TASK REQUIREMENTS: Reproduce exactly the lines below from the one containing "The image size is (514, 494)." through the one containing "Navigate up with", including both, and nothing else.

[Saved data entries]

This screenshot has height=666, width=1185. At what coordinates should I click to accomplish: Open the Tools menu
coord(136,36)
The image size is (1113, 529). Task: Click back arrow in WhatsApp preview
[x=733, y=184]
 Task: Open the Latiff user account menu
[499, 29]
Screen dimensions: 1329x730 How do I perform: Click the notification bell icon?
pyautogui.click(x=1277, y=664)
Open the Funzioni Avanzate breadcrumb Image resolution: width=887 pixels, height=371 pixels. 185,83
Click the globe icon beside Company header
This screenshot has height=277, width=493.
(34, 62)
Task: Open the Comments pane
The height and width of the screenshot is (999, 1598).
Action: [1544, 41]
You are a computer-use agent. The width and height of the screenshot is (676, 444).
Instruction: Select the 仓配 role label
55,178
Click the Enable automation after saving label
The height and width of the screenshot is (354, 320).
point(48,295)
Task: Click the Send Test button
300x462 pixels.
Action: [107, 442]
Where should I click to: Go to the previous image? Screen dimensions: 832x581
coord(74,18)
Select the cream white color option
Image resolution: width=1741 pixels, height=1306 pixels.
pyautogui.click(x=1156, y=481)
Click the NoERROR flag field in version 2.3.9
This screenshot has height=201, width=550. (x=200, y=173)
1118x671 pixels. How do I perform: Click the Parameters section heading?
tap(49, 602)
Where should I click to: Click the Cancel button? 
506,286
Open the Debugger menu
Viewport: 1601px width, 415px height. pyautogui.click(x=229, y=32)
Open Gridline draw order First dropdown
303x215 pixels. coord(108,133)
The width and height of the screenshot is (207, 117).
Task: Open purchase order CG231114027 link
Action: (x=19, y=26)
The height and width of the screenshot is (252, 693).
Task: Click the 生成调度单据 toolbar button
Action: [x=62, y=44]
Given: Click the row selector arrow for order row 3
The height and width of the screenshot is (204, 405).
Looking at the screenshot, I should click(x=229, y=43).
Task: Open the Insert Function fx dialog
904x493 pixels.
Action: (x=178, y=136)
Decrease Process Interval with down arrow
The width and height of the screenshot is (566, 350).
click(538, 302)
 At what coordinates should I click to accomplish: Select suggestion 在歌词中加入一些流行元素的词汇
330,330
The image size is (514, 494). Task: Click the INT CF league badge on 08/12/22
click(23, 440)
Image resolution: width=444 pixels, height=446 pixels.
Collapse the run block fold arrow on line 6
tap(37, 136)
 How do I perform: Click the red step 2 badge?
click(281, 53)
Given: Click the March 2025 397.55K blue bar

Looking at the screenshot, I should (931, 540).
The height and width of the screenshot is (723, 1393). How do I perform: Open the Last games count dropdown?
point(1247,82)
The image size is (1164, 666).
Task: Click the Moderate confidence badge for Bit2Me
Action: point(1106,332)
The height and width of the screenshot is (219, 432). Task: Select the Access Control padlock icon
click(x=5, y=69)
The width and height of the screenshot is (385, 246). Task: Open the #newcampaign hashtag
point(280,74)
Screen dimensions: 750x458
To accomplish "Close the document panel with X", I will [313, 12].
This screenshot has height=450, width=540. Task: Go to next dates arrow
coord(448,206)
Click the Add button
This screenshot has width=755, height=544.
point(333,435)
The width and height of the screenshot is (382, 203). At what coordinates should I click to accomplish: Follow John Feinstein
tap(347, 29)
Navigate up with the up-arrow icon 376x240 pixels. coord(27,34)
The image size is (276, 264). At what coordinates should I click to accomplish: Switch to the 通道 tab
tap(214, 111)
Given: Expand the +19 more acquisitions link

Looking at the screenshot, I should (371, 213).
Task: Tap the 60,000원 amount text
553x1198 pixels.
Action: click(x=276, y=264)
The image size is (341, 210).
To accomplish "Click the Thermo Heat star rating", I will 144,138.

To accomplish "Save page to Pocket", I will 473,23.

ANSWER SECTION:
The image size is (514, 494). Task: Click the INT CF league badge on 08/12/22
click(23, 440)
Image resolution: width=444 pixels, height=446 pixels.
Collapse the run block fold arrow on line 6
tap(37, 136)
 How do I perform: Click the red step 2 badge?
click(281, 53)
Given: Click the March 2025 397.55K blue bar

Looking at the screenshot, I should (931, 540).
The height and width of the screenshot is (723, 1393). How do I perform: Open the Last games count dropdown?
point(1247,82)
The image size is (1164, 666).
Task: Click the Moderate confidence badge for Bit2Me
Action: point(1106,332)
The height and width of the screenshot is (219, 432). Task: Select the Access Control padlock icon
click(x=5, y=69)
The width and height of the screenshot is (385, 246). Task: Open the #newcampaign hashtag
point(280,74)
Screen dimensions: 750x458
To accomplish "Close the document panel with X", I will [313, 12].
This screenshot has height=450, width=540. Task: Go to next dates arrow
coord(448,206)
Click the Add button
This screenshot has width=755, height=544.
point(333,435)
The width and height of the screenshot is (382, 203). At what coordinates should I click to accomplish: Follow John Feinstein
tap(347, 29)
Navigate up with the up-arrow icon 376x240 pixels. coord(27,34)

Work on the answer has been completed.